▶ **SET PROBLEM A**
Copy out the rows below without changes, beginning with the first row and stopping after the row that contains "13 (562, 252)".

::: SOURCE PASSAGE

The
cost of litigation can be substantial. Even if your case is successful,
you will still be liable to meet a proportion of your own legal
costs, and if your case is unsuccessful you will normally be required
to pay a proportion of the other side’s costs as well as
your own.
There
are a number of funding options available to you to assist in
meeting these costs:
Risk
sharing - arrangements on sharing the risk of funding litigation
can be made with either insurance companies or your lawyer or
a combination of the two.
Funding
from third parties such as a trade union or employer - if you
think that this is relevant and appropriate, discuss your needs
with that funder.
Community
Legal Service funding - this replaces legal aid and is available
in very limited circumstances to individuals. The firm does not
accept instructions to act in such cases.
The
purpose of this advice note is to explain the various risk sharing
options available.

Before
the event’ legal expense insurance cover (‘BTE’)
This
insurance cover is usually ancillary to another form of insurance
cover, for example, motor insurance, warranty indemnity insurance
and business interruption cover. The purpose of the BTE cover
is to meet any legal costs incurred by the policyholder in respect
of future legal disputes.
If
you have BTE which you think suits your needs in the event of
a legal dispute, then a copy should be given to your lawyer as
soon as possible so that claim can be made on the policy if necessary.
After the event’ legal expense insurance cover (‘ATE’)
ATE
offers a safeguard against part or all of the risk of having to
pay the other party’s legal costs and your own legal costs.
ATE
can be purchased at any time after a dispute has arisen or before
proceedings have been issued.
The
level of premium payable depends on the type and level of cover
sought, the assessment of the risk and the insurance provider.
The premium is usually between 15% and 40% of the sum insured
depending on the merits of the claim. Some policies allow for
the premium to be paid at the end of the dispute and then only
if you have won, although such premiums are significantly greater.

::::::

▶ **SET PROBLEM B**
In the advice note on funding litigation, what percentage of the sum insured is the premium for after-the-event legal expense insurance usually?

::: SUPPLIED ENTRIES

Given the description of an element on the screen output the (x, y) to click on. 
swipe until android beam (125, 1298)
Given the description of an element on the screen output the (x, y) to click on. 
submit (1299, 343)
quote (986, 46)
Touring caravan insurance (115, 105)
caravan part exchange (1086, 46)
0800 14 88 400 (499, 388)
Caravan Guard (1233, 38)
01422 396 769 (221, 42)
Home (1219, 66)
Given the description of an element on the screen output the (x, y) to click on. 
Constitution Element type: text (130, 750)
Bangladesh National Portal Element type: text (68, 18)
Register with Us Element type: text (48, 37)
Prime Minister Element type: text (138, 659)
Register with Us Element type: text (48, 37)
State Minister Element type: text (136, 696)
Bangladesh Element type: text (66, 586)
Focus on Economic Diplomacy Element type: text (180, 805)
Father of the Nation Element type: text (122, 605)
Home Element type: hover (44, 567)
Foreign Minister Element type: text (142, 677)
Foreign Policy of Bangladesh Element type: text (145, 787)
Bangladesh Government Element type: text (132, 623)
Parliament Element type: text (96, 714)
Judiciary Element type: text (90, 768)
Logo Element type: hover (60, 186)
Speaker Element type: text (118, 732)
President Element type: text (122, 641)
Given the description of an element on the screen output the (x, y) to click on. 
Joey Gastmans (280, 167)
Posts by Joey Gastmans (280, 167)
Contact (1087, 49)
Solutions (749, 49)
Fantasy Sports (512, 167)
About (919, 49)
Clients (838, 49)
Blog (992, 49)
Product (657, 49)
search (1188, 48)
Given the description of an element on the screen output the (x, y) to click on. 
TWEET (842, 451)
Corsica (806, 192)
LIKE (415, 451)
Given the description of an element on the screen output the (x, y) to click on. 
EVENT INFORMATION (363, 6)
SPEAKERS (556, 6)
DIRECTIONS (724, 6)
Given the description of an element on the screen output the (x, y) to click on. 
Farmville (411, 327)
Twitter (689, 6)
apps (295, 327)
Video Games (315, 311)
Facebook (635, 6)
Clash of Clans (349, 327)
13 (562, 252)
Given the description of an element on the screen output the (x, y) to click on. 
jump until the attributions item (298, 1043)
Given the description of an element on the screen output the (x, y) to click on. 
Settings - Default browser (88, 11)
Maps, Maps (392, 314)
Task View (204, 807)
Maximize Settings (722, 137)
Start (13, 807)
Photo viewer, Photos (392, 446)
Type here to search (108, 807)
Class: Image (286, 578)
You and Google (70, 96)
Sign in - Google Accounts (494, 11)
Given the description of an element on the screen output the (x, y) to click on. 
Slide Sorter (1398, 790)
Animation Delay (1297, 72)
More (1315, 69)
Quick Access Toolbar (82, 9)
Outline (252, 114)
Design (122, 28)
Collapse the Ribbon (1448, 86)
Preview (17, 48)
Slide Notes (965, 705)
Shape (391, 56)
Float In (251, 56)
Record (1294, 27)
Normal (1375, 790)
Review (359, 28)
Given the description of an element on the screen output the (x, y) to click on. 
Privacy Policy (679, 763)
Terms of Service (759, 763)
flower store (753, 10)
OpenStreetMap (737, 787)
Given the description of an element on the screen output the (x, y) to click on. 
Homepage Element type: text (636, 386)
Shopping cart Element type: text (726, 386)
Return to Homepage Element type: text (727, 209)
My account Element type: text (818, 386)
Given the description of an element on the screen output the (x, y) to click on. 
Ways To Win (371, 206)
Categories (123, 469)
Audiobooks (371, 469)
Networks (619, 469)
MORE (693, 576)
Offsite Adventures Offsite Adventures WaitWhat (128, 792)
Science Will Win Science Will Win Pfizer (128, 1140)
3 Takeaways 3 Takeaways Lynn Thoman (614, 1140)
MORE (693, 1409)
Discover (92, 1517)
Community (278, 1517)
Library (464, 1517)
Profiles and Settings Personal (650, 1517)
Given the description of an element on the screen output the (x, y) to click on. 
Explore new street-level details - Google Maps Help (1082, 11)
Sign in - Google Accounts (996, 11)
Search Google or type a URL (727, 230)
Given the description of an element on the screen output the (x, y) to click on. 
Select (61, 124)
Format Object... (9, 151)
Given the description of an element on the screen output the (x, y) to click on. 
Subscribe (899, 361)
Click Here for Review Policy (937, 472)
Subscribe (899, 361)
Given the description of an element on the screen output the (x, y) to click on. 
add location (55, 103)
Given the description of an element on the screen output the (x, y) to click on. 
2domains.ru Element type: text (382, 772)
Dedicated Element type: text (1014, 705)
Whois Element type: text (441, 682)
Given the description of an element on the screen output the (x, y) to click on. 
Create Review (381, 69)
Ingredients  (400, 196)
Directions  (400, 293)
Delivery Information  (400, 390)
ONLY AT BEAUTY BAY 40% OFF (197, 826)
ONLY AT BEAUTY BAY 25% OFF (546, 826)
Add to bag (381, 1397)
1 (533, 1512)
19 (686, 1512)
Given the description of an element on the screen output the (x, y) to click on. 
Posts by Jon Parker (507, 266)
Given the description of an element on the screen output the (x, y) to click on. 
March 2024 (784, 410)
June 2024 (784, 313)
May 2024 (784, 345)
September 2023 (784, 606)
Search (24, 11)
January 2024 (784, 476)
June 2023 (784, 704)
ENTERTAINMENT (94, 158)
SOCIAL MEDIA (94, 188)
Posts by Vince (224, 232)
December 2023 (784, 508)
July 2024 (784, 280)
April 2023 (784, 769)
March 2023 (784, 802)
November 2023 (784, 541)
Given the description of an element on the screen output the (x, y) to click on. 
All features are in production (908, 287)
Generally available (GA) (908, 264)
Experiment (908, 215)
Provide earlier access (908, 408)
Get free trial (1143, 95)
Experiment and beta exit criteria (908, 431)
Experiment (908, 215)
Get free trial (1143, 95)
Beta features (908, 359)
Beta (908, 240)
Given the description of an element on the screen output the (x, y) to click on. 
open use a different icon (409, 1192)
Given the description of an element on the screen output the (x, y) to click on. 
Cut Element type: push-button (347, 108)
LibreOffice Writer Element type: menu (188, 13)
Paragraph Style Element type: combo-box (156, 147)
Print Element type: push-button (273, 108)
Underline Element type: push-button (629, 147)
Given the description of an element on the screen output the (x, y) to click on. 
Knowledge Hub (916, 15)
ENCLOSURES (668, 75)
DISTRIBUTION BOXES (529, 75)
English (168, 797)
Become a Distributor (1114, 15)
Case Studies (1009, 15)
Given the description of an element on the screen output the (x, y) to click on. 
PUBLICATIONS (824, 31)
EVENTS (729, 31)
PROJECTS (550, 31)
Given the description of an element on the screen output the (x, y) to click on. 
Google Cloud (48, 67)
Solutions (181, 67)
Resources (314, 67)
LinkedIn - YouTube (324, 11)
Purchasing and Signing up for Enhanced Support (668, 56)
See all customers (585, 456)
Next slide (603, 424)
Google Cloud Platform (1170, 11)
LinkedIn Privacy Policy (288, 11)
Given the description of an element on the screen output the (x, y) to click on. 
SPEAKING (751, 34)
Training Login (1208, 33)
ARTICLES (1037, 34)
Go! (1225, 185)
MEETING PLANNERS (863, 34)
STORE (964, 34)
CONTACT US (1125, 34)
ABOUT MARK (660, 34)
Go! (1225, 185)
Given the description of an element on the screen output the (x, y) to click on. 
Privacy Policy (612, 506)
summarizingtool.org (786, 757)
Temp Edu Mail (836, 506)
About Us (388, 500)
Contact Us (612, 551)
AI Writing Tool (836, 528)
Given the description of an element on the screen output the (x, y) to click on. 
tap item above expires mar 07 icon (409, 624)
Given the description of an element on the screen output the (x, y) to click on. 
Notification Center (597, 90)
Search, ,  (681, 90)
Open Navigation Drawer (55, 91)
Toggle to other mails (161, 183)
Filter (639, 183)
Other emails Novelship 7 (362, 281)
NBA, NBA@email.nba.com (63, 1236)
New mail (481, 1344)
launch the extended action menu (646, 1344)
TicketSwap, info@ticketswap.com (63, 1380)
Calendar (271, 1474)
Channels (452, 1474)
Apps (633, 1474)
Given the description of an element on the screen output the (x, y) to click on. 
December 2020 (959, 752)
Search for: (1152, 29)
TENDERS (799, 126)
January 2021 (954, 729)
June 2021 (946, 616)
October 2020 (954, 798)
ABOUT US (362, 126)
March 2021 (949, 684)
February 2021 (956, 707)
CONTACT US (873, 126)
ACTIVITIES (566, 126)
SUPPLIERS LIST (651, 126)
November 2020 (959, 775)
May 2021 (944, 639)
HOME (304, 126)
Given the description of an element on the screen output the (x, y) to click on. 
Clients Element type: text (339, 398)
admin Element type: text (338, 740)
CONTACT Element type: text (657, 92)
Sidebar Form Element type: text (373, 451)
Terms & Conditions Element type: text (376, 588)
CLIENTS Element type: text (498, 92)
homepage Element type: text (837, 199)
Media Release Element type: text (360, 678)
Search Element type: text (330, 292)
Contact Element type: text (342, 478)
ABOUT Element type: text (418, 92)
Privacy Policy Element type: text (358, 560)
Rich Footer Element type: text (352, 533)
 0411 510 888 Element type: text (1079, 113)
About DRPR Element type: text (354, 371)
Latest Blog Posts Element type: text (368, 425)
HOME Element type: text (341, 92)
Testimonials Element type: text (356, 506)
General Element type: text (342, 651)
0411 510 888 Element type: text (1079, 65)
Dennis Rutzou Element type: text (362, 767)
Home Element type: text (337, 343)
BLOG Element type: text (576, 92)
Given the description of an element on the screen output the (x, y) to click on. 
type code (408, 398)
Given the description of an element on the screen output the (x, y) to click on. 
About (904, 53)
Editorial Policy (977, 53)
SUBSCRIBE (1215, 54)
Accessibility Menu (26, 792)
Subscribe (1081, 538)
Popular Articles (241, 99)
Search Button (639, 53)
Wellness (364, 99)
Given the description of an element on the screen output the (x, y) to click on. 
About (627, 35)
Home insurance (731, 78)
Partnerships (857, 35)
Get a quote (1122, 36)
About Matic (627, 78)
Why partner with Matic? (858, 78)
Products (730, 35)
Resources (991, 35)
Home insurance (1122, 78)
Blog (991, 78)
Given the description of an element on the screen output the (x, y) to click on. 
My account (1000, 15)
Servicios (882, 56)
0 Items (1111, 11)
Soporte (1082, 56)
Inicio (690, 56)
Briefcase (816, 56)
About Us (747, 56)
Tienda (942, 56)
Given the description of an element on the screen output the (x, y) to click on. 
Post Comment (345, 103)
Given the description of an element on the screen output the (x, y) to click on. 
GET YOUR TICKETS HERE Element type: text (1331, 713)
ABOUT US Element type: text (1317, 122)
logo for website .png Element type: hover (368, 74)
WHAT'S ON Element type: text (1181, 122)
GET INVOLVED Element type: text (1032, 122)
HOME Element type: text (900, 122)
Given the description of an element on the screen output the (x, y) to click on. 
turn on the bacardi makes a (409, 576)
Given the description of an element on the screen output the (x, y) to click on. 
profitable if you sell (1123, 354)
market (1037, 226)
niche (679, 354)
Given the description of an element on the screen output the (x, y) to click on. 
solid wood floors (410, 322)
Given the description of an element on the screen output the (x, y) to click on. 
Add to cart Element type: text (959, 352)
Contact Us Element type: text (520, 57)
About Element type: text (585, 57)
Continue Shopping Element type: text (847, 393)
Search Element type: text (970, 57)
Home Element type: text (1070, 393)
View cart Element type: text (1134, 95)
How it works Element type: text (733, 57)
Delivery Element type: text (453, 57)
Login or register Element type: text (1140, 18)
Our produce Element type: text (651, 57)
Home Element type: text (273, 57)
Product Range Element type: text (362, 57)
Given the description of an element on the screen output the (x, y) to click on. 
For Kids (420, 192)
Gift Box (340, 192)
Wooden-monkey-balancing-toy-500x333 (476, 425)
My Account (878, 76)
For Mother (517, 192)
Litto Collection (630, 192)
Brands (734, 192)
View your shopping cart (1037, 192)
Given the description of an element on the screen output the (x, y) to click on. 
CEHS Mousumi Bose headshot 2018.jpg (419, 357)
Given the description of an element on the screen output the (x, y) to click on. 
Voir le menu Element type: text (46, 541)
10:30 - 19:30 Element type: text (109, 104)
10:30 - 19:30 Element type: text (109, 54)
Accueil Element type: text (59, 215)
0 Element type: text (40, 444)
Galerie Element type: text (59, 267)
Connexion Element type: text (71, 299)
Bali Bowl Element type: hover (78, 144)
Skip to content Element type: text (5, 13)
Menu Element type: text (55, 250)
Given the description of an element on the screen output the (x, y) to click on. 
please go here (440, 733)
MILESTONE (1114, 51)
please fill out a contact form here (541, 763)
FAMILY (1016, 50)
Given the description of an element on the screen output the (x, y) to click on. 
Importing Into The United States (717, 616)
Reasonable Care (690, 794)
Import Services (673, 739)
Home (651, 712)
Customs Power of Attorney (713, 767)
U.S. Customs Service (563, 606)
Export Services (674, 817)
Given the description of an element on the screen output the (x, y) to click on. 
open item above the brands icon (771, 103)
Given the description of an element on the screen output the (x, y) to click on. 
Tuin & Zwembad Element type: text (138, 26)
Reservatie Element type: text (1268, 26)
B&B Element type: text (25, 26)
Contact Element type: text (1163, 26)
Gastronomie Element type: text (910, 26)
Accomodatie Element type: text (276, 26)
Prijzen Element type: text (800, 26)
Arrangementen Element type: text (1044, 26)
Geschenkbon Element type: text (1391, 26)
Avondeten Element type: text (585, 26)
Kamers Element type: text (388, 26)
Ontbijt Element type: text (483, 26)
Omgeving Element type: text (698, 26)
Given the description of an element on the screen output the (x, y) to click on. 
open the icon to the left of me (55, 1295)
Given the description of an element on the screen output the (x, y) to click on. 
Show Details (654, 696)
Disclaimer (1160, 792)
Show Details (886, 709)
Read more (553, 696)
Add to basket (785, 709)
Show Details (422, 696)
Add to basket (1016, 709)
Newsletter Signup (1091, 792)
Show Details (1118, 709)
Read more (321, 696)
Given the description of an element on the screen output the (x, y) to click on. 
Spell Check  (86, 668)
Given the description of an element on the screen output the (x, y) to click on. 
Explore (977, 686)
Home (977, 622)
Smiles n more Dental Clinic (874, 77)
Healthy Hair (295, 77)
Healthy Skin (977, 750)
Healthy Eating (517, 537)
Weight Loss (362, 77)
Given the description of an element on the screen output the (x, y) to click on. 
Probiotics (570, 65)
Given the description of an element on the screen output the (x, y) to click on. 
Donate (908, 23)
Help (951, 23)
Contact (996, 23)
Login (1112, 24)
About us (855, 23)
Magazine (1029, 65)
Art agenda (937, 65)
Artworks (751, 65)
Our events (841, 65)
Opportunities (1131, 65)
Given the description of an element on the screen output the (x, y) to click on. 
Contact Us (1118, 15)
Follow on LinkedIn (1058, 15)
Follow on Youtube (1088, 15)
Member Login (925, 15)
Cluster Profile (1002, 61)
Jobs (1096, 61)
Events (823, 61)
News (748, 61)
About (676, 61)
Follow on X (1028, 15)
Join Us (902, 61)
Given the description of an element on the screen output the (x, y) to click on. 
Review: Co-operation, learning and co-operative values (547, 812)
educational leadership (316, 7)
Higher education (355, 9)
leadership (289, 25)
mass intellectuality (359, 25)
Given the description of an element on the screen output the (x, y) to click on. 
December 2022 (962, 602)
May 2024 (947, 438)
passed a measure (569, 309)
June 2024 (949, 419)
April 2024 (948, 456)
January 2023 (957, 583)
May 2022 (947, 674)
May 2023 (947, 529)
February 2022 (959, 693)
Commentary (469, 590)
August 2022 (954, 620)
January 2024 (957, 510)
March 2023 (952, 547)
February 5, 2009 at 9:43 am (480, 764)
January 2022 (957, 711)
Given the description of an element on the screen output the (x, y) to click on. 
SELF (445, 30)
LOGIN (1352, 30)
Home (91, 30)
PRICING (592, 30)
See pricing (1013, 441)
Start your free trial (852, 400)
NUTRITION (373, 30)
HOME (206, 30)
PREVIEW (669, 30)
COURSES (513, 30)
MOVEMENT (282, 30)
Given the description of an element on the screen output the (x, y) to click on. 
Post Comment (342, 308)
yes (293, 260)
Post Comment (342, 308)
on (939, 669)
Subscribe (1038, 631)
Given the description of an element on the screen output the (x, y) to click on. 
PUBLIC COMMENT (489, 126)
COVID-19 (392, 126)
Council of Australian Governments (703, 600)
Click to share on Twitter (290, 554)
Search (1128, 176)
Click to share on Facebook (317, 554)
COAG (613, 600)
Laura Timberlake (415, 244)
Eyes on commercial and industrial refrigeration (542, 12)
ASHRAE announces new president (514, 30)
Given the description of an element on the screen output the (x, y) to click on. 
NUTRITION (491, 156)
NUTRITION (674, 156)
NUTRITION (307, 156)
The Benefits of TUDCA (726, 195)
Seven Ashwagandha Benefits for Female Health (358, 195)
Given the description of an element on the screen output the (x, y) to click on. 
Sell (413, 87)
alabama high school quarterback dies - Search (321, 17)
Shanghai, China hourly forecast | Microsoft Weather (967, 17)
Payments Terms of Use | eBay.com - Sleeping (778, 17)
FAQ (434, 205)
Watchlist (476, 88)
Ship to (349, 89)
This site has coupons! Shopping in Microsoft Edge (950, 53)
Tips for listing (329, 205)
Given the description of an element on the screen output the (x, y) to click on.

::::::

▶ **COMPLETE OUTPUT A**
Given the description of an element on the screen output the (x, y) to click on. 
swipe until android beam (125, 1298)
Given the description of an element on the screen output the (x, y) to click on. 
submit (1299, 343)
quote (986, 46)
Touring caravan insurance (115, 105)
caravan part exchange (1086, 46)
0800 14 88 400 (499, 388)
Caravan Guard (1233, 38)
01422 396 769 (221, 42)
Home (1219, 66)
Given the description of an element on the screen output the (x, y) to click on. 
Constitution Element type: text (130, 750)
Bangladesh National Portal Element type: text (68, 18)
Register with Us Element type: text (48, 37)
Prime Minister Element type: text (138, 659)
Register with Us Element type: text (48, 37)
State Minister Element type: text (136, 696)
Bangladesh Element type: text (66, 586)
Focus on Economic Diplomacy Element type: text (180, 805)
Father of the Nation Element type: text (122, 605)
Home Element type: hover (44, 567)
Foreign Minister Element type: text (142, 677)
Foreign Policy of Bangladesh Element type: text (145, 787)
Bangladesh Government Element type: text (132, 623)
Parliament Element type: text (96, 714)
Judiciary Element type: text (90, 768)
Logo Element type: hover (60, 186)
Speaker Element type: text (118, 732)
President Element type: text (122, 641)
Given the description of an element on the screen output the (x, y) to click on. 
Joey Gastmans (280, 167)
Posts by Joey Gastmans (280, 167)
Contact (1087, 49)
Solutions (749, 49)
Fantasy Sports (512, 167)
About (919, 49)
Clients (838, 49)
Blog (992, 49)
Product (657, 49)
search (1188, 48)
Given the description of an element on the screen output the (x, y) to click on. 
TWEET (842, 451)
Corsica (806, 192)
LIKE (415, 451)
Given the description of an element on the screen output the (x, y) to click on. 
EVENT INFORMATION (363, 6)
SPEAKERS (556, 6)
DIRECTIONS (724, 6)
Given the description of an element on the screen output the (x, y) to click on. 
Farmville (411, 327)
Twitter (689, 6)
apps (295, 327)
Video Games (315, 311)
Facebook (635, 6)
Clash of Clans (349, 327)
13 (562, 252)

▶ **COMPLETE OUTPUT B**
It is usually between 15% and 40% of the sum insured, depending on the merits of the claim.